An act inserted into Pennsylvania’s Public School Employees’ Retirement Code requires school districts, beginning July 1, 2019, to have a minimum of four separate “financial institutions or pension management organizations” for each 403(b) plan sponsored.
The term “financial institutions or pension management organization” is intended to include providers of an annuity contract or custodial account, according to a Pennsylvania government website.
The Retirement Code also requires the Pennsylvania State Employees Retirement System (PSERS) to select three “providers of investment options” for the School Employees’ Defined Contribution Plan, effective July 1, 2019. If one or more of the providers selected by PSERS for the DC plan is also a provider that has a contract with a school district for the school district’s 403(b) plan, then the school district is required to seek additional providers to ensure that the school district has four providers plus the provider that was selected to be a provider for the DC plan. In other words, the school district must maintain four providers that are not also a provider for the DC plan.

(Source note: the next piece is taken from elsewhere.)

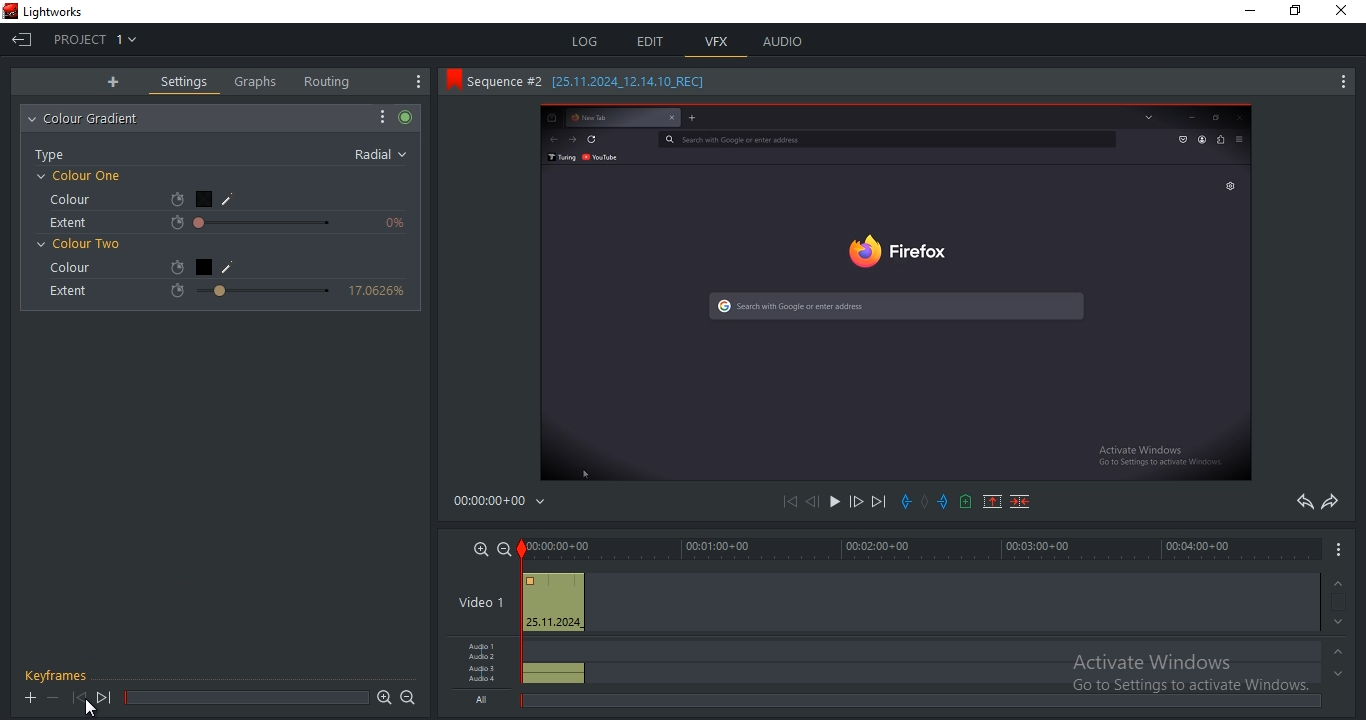  I want to click on zoom out, so click(384, 698).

For example, if PSERS offers providers A, B and C for the DC plan, and employer 1 uses provider C, it must choose four additional providers other than A, B or C for its plan.
K-12 public school 403(b) plans haven’t changed as much as plans in other 403(b) market segments—mostly keeping the multiple-provider model—but efforts have been made to encourage them to move to a single-provider model.

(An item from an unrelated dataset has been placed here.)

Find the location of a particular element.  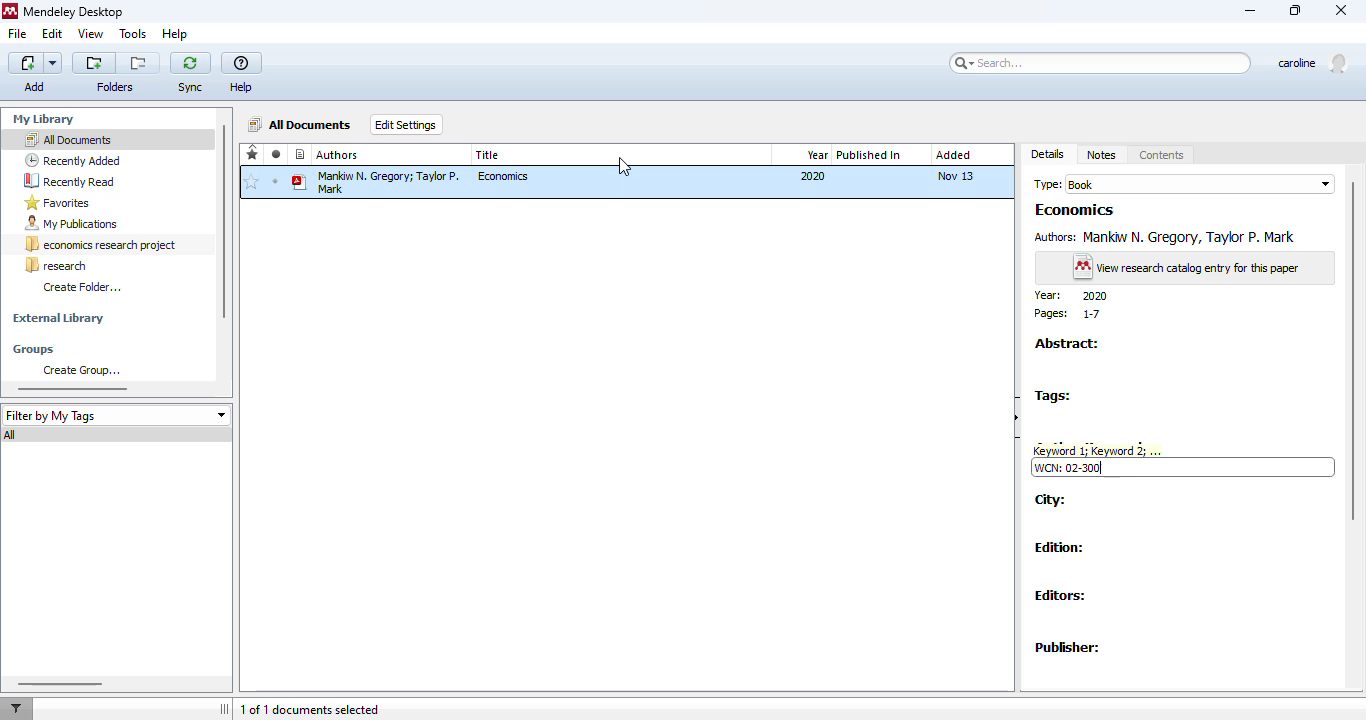

publisher: is located at coordinates (1068, 649).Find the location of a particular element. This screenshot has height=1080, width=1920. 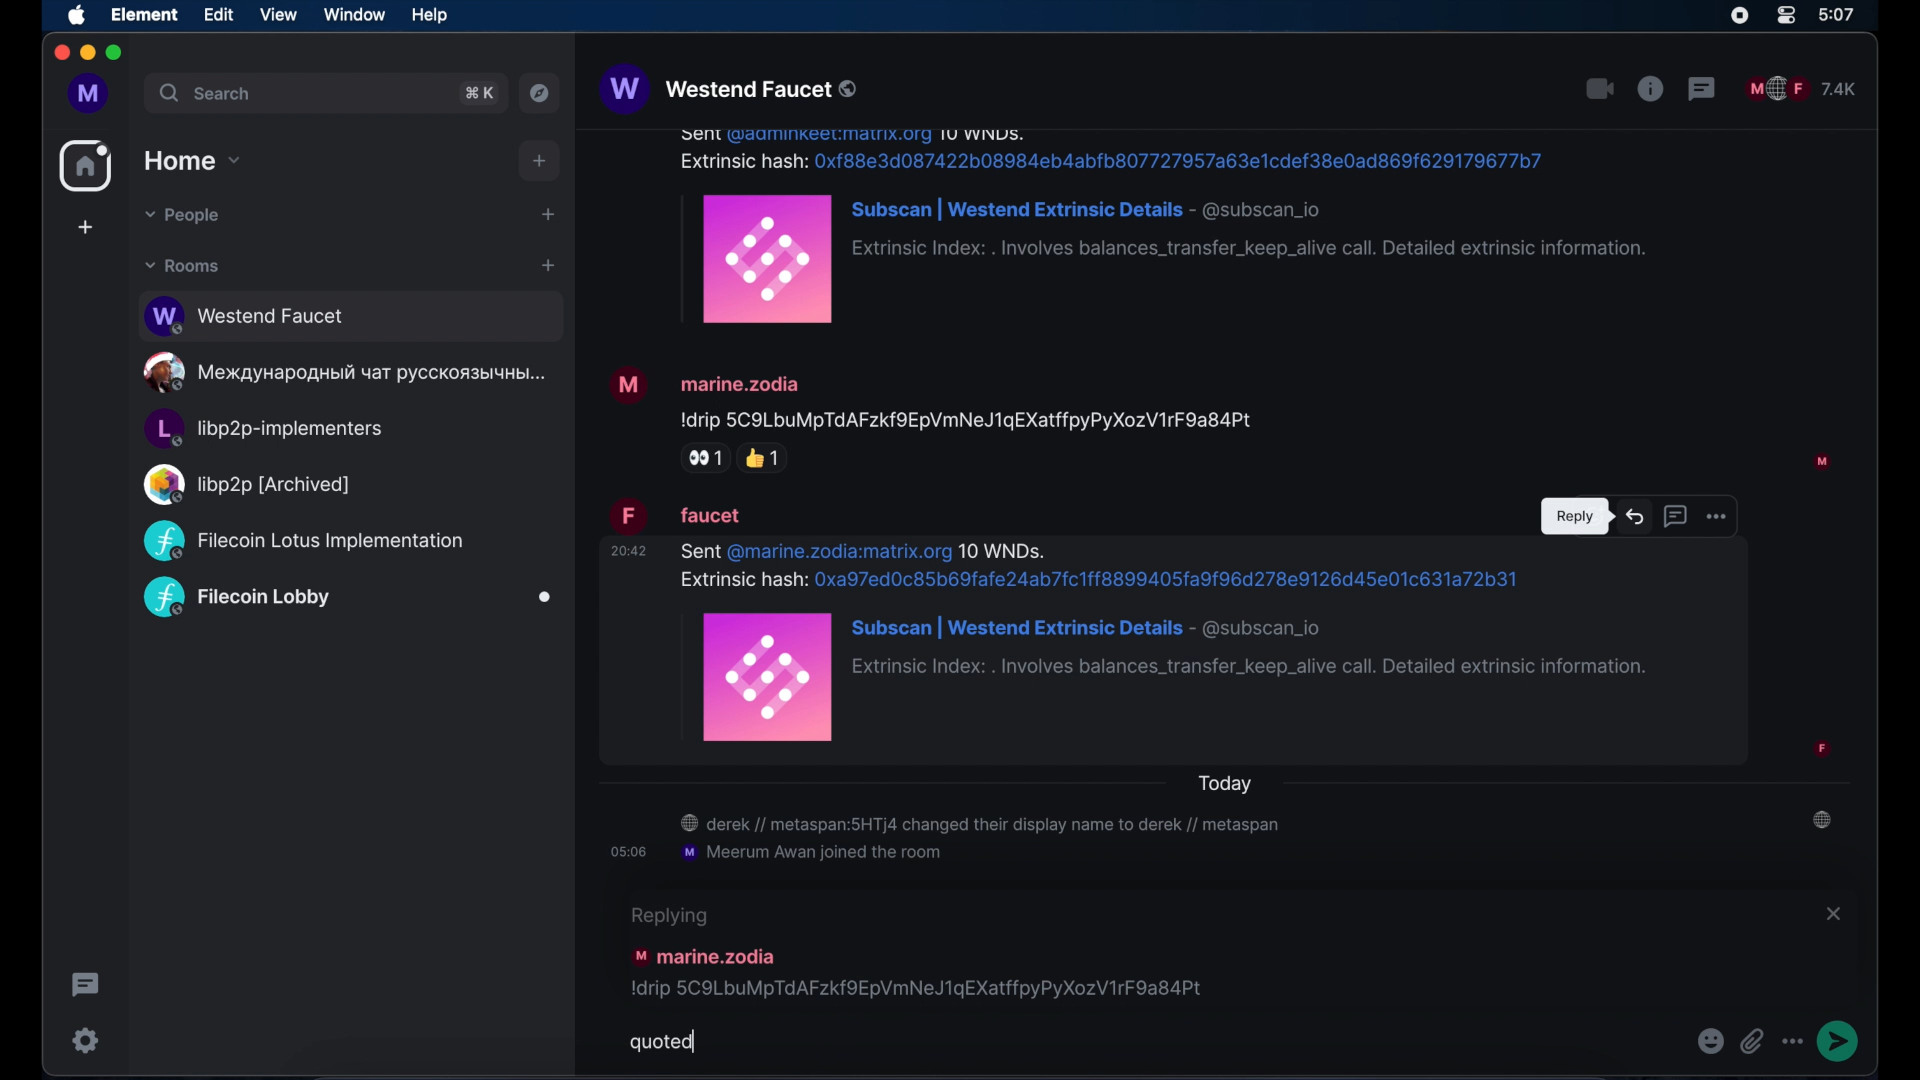

participant profile picture is located at coordinates (1821, 161).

Some players in the K-12 403(b) plan marketplace say the traditional model—in which plan participants have individual relationships with advisers and the majority, if not all, of their retirement savings is in individual annuity contracts or custodial accounts—needs a revamp. Among their arguments, this camp says the traditional model leaves plan sponsors with an unworkable number of retirement plan providers serving the same plan. Participants also have too much choice and responsibility for investments and providers, and investment costs to participants are higher.But there are others who argue that elements of the traditional model work best for K-12 school districts and their employees. They are not advocating for maintaining the status quo exclusively, but say plan sponsors can find a balance between old and new, and should look at all options to determine what is best for plan participants.